There would always be hundreds of people walking up and down Old Moshi Road. Only the rich or taxi drivers had cars, and a few people had bikes, so walking was the way you got around. Old Mammas and their daughters carrying baskets on their heads as if they were light as a feather. Groups of men in collared shirts walking slowly. Children in bright school uniforms, girls and boys with short hair.
My route took me up to the Impala Circle, the round about next to the fancy Impala Hotel, with the rough soccer pitch next to it. Then I walked up into Kijenge Chini, which means the down part of the Kijenge suburb. It was a busy intersection of people, taxi’s, dalla dallas, hair salons and other shops. Every day I walked past every taxi driver would rush to their cars expecting that I wanted a lift because I was Mzungu. Initially I was scared to walk past this area because it was so busy and crazy, but I got used to it.

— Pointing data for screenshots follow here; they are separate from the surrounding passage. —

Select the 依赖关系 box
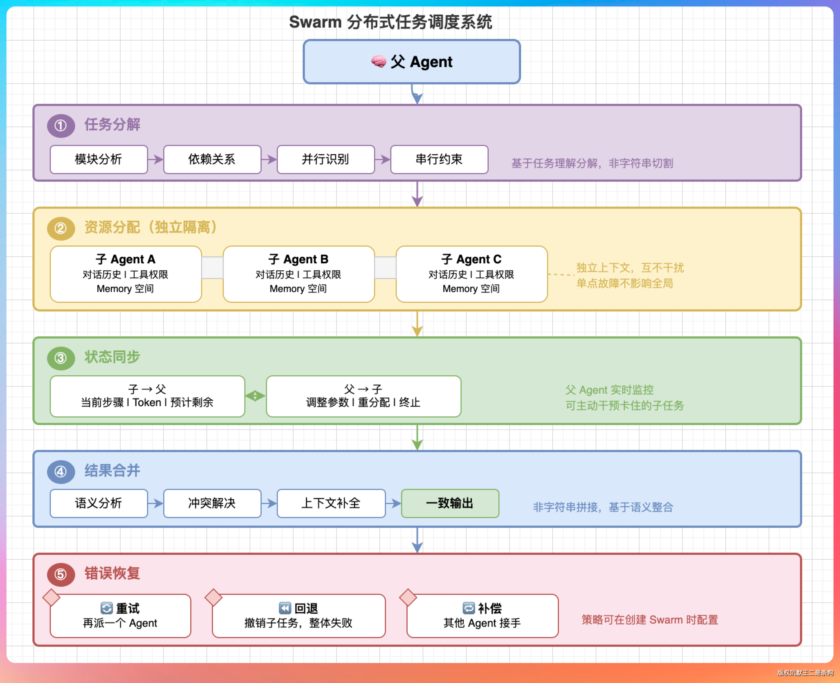Image resolution: width=840 pixels, height=683 pixels. point(212,159)
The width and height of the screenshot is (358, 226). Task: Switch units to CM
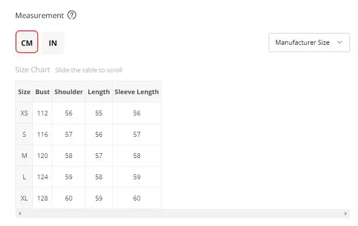click(27, 42)
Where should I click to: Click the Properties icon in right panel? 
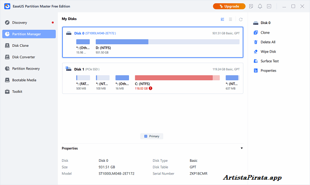256,71
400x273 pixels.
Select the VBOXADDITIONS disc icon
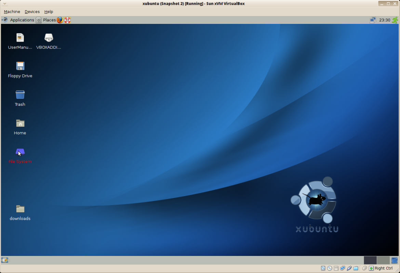click(49, 41)
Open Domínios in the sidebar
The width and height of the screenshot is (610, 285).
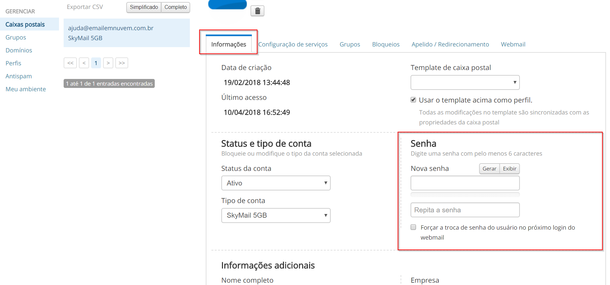[x=19, y=50]
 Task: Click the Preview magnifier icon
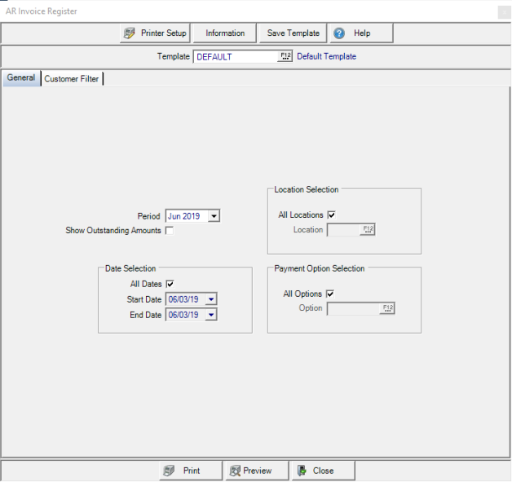point(234,471)
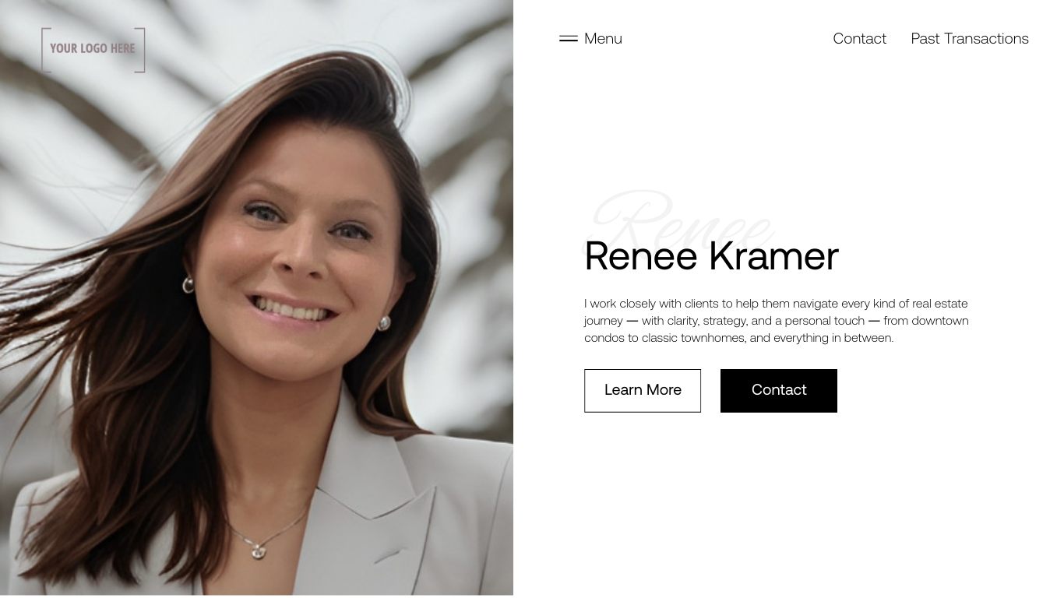This screenshot has height=598, width=1064.
Task: Select the Menu label in header
Action: (603, 38)
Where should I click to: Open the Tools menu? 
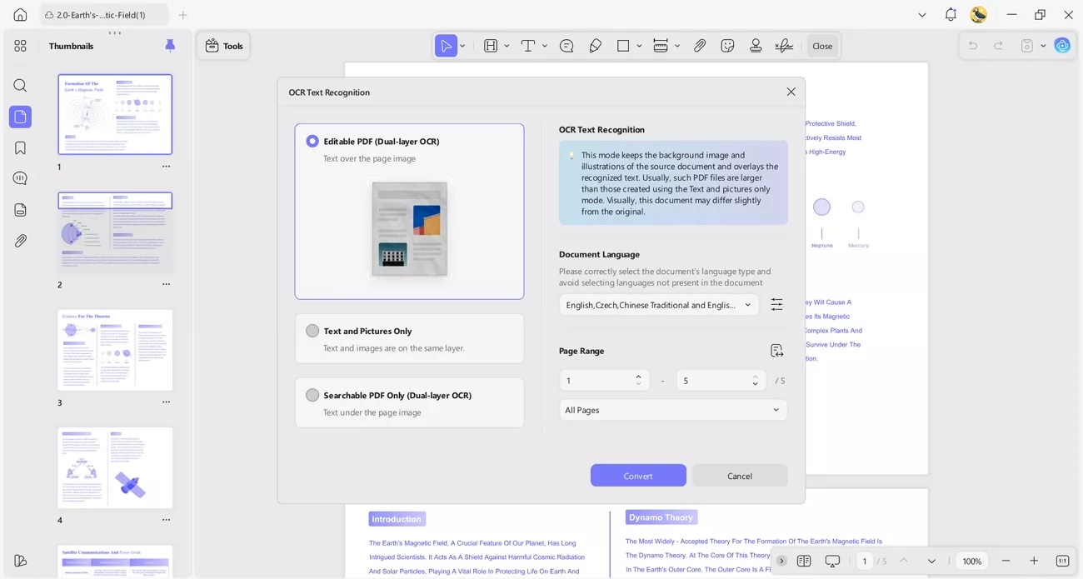coord(223,46)
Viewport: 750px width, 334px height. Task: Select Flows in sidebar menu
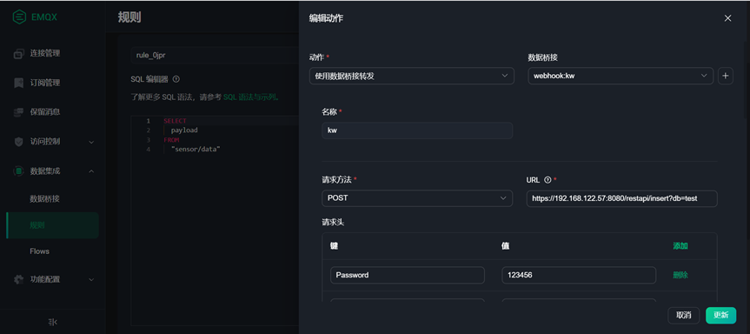[40, 251]
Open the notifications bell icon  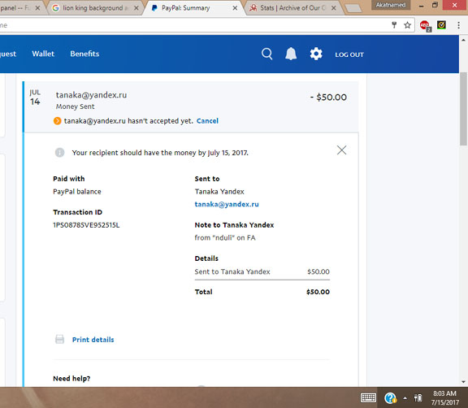pos(291,54)
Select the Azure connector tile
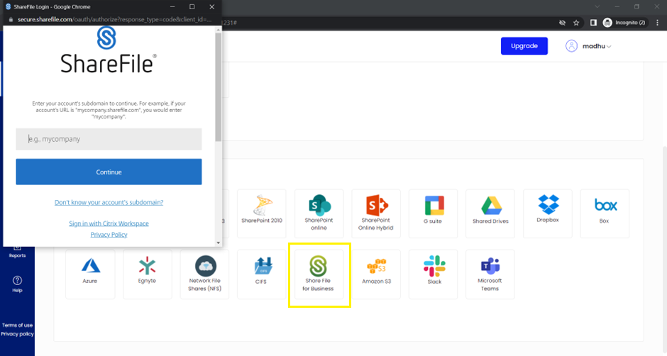 [89, 274]
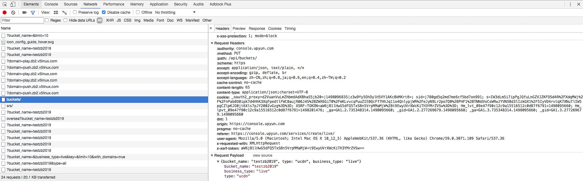
Task: Clear the network log
Action: [x=13, y=12]
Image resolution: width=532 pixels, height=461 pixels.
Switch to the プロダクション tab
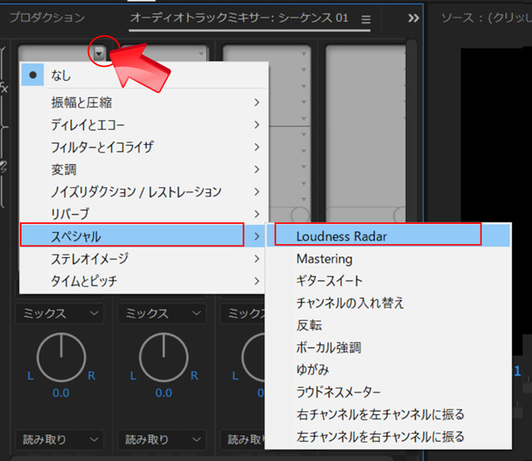point(47,17)
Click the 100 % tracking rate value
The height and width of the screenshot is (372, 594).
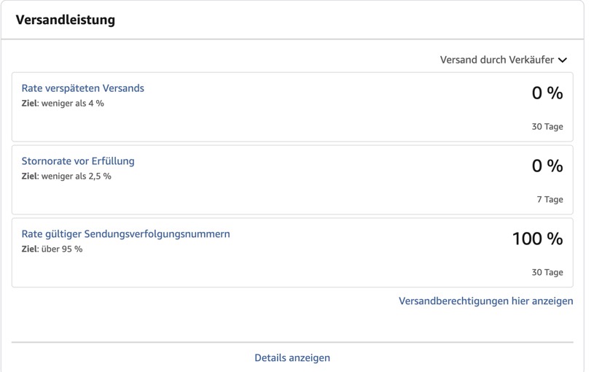538,239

After the madness was the sawmill which looked like a noisy ant colony, with people rushing everywhere and piles of wood in random spots. I don’t know if they worked shifts, but half the men seemed to be working hard and the other half were not working at all.
Down the hill past the notorious Colobus Niteclub, so serene during the day and so nuts at night. The big right hand turn off towards Kijenge Mwanama, pronounced Mwa-nar-ma (OK that didn’t’ help much did it). From here on in I was a local celebrity. “Mzungu, Mzungu!” with occasional kids following all the way home. Down the hill past the bar that is also a car wash. Over the bridge where a bunch of volunteers had been robbed late at night. It was also where the water was, and nearly twenty four hours a day people would be filling buckets.

Over the bridge and up the hill past more hair salons, a couple of Internet cafés and Big Sister bar, the local hang out where you could get beer, chicken and chips with your game of pool. My Internet café was opposite, where the lovely ladies were who looked after me and put up with me burning disks and telling them how to fix the network. I really miss those ladies.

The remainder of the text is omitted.